Collected data entries:
============
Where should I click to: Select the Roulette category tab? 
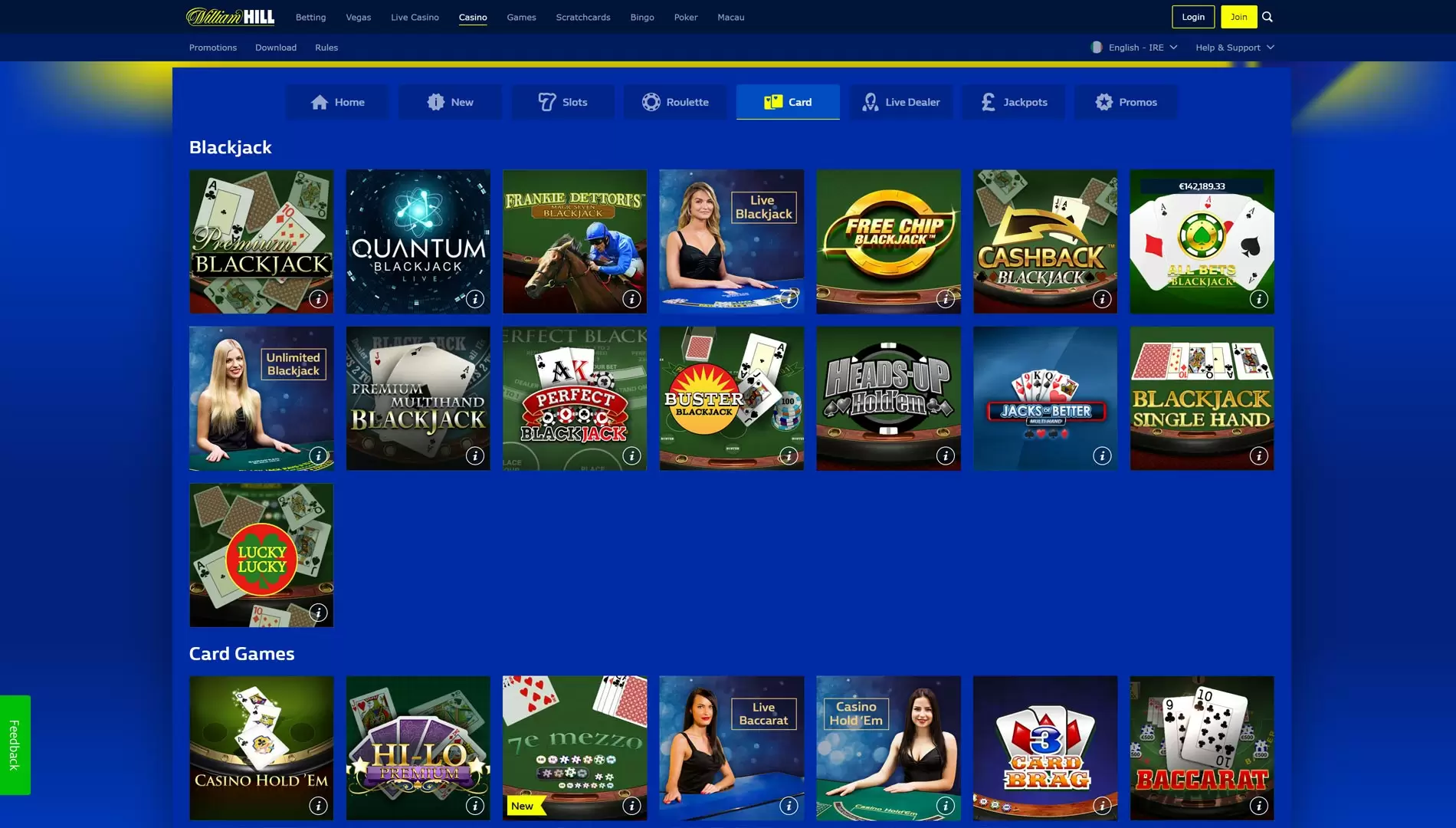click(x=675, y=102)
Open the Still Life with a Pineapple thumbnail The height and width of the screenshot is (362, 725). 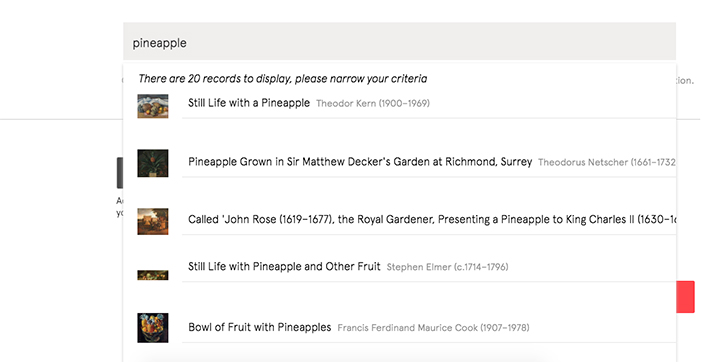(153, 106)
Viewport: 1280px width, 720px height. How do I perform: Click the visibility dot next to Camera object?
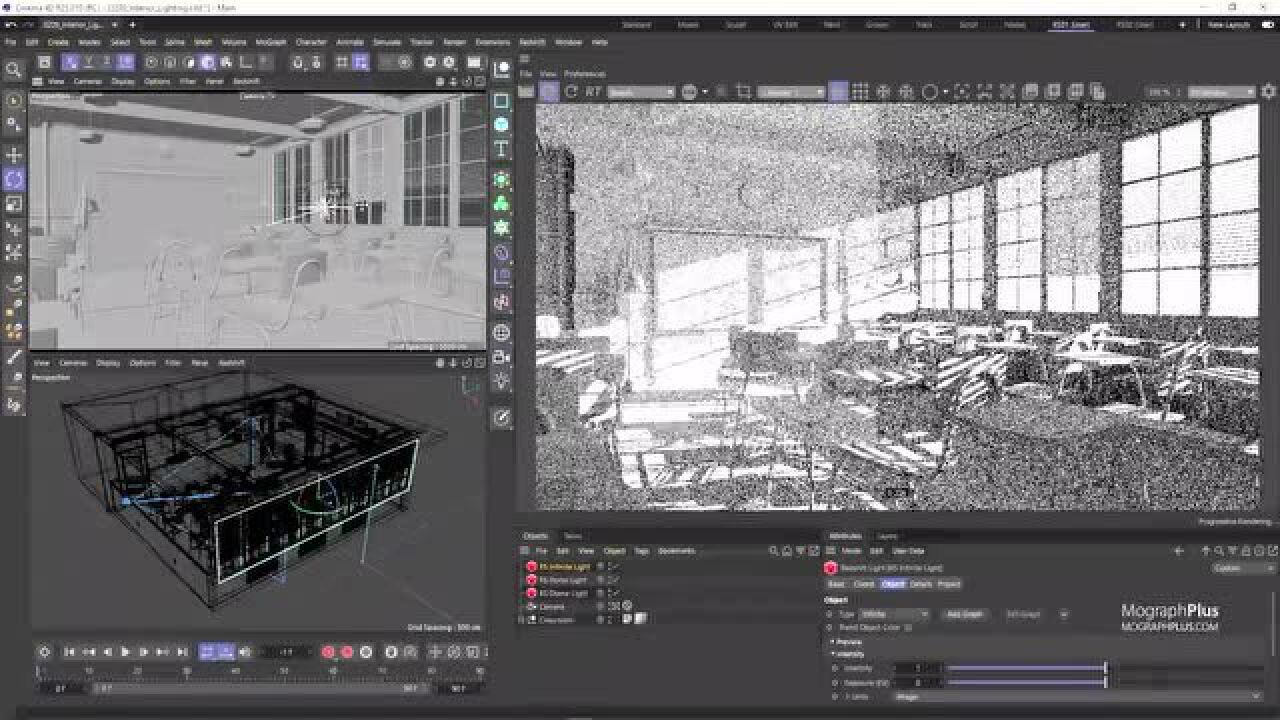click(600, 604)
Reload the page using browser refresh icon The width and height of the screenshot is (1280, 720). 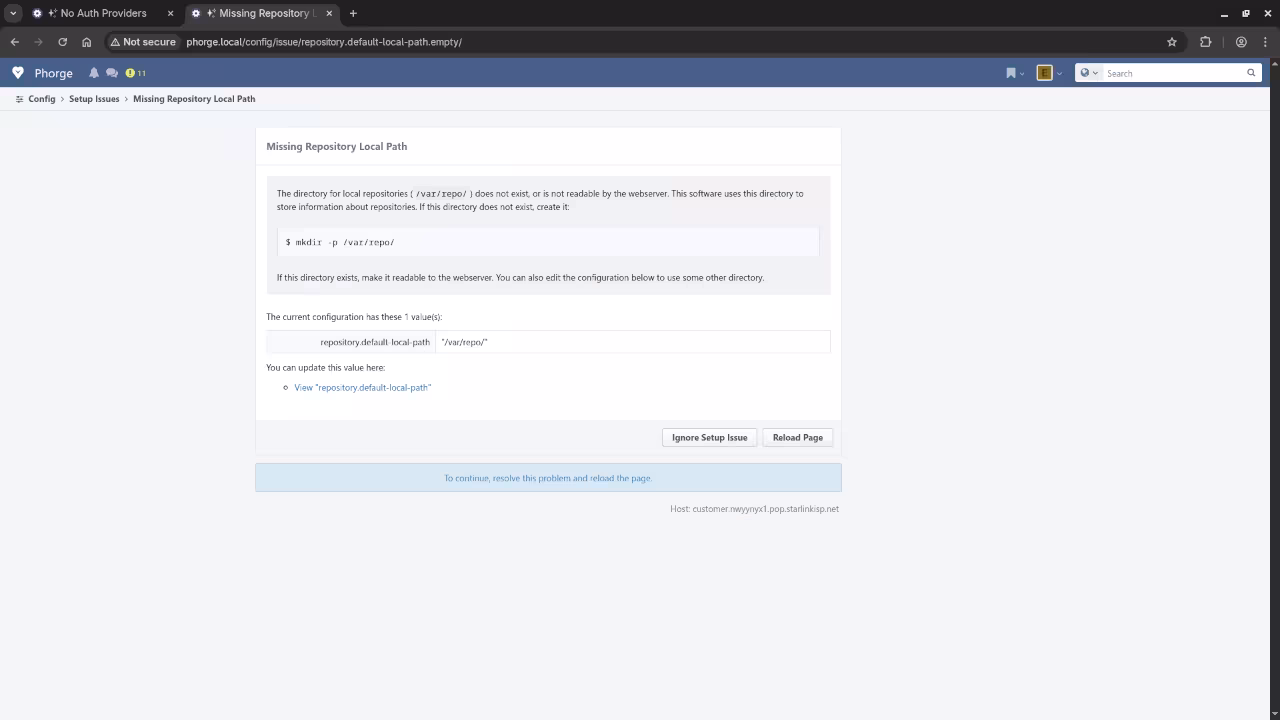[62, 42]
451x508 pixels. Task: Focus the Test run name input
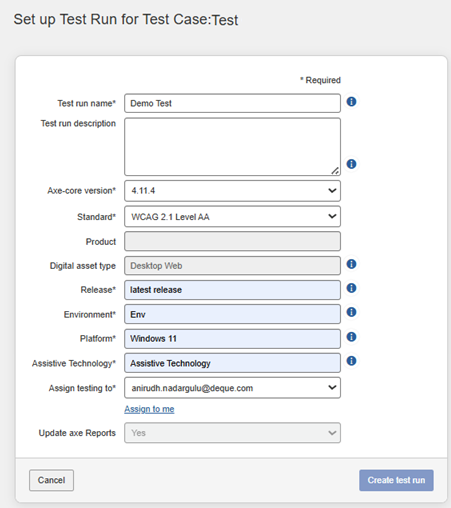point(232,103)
============
- **WORK REQUIRED**: Print the lines from the line with "451x508 pixels. Task: Focus" to the end of the data above. Include both ends, exclude the pictures, and add nothing else.

- **ANSWER SPACE**:
451x508 pixels. Task: Focus the Test run name input
point(232,103)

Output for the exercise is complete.